## start
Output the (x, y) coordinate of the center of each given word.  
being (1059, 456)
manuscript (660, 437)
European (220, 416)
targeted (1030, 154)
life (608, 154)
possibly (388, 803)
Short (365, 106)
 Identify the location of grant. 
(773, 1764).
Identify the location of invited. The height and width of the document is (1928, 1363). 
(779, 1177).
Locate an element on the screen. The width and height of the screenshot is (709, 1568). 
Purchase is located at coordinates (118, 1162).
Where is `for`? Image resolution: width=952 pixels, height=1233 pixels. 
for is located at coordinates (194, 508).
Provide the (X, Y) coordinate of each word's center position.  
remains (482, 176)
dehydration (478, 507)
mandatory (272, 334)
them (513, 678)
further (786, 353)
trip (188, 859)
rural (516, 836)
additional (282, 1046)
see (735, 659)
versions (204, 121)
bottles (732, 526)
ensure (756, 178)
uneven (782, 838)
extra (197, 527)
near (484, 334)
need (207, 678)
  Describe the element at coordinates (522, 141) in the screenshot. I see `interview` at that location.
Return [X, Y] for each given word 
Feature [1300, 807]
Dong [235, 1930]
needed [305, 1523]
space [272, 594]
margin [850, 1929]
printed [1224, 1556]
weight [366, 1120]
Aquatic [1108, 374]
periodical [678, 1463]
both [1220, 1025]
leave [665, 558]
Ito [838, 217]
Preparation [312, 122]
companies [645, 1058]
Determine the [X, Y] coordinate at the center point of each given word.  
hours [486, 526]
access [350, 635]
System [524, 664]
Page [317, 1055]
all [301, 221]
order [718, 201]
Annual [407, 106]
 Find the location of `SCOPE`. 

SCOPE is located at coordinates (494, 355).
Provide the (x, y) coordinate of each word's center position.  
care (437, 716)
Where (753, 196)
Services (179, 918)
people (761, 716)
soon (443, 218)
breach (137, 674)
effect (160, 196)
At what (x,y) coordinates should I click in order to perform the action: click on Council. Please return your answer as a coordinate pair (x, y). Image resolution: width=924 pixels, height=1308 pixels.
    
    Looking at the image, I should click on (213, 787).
## end
Task to complete: Switch every "Identify" in the records above to "Pinpoint", and reproduce them with nothing else changed.

Exercise result:
Output the (x, y) coordinate of the center of each given word.  
being (1059, 456)
manuscript (660, 437)
European (220, 416)
targeted (1030, 154)
life (608, 154)
possibly (388, 803)
Short (365, 106)
 Pinpoint the location of grant. 
(773, 1764).
Pinpoint the location of invited. The height and width of the document is (1928, 1363). 
(779, 1177).
Locate an element on the screen. The width and height of the screenshot is (709, 1568). 
Purchase is located at coordinates (118, 1162).
Where is `for`? Image resolution: width=952 pixels, height=1233 pixels. 
for is located at coordinates (194, 508).
Provide the (X, Y) coordinate of each word's center position.  
remains (482, 176)
dehydration (478, 507)
mandatory (272, 334)
them (513, 678)
further (786, 353)
trip (188, 859)
rural (516, 836)
additional (282, 1046)
see (735, 659)
versions (204, 121)
bottles (732, 526)
ensure (756, 178)
uneven (782, 838)
extra (197, 527)
near (484, 334)
need (207, 678)
  Describe the element at coordinates (522, 141) in the screenshot. I see `interview` at that location.
Return [X, Y] for each given word 
Feature [1300, 807]
Dong [235, 1930]
needed [305, 1523]
space [272, 594]
margin [850, 1929]
printed [1224, 1556]
weight [366, 1120]
Aquatic [1108, 374]
periodical [678, 1463]
both [1220, 1025]
leave [665, 558]
Ito [838, 217]
Preparation [312, 122]
companies [645, 1058]
Determine the [X, Y] coordinate at the center point of each given word.  
hours [486, 526]
access [350, 635]
System [524, 664]
Page [317, 1055]
all [301, 221]
order [718, 201]
Annual [407, 106]
 Find the location of `SCOPE`. 

SCOPE is located at coordinates (494, 355).
Provide the (x, y) coordinate of each word's center position.  
care (437, 716)
Where (753, 196)
Services (179, 918)
people (761, 716)
soon (443, 218)
breach (137, 674)
effect (160, 196)
At what (x,y) coordinates should I click in order to perform the action: click on Council. Please return your answer as a coordinate pair (x, y). Image resolution: width=924 pixels, height=1308 pixels.
    
    Looking at the image, I should click on (213, 787).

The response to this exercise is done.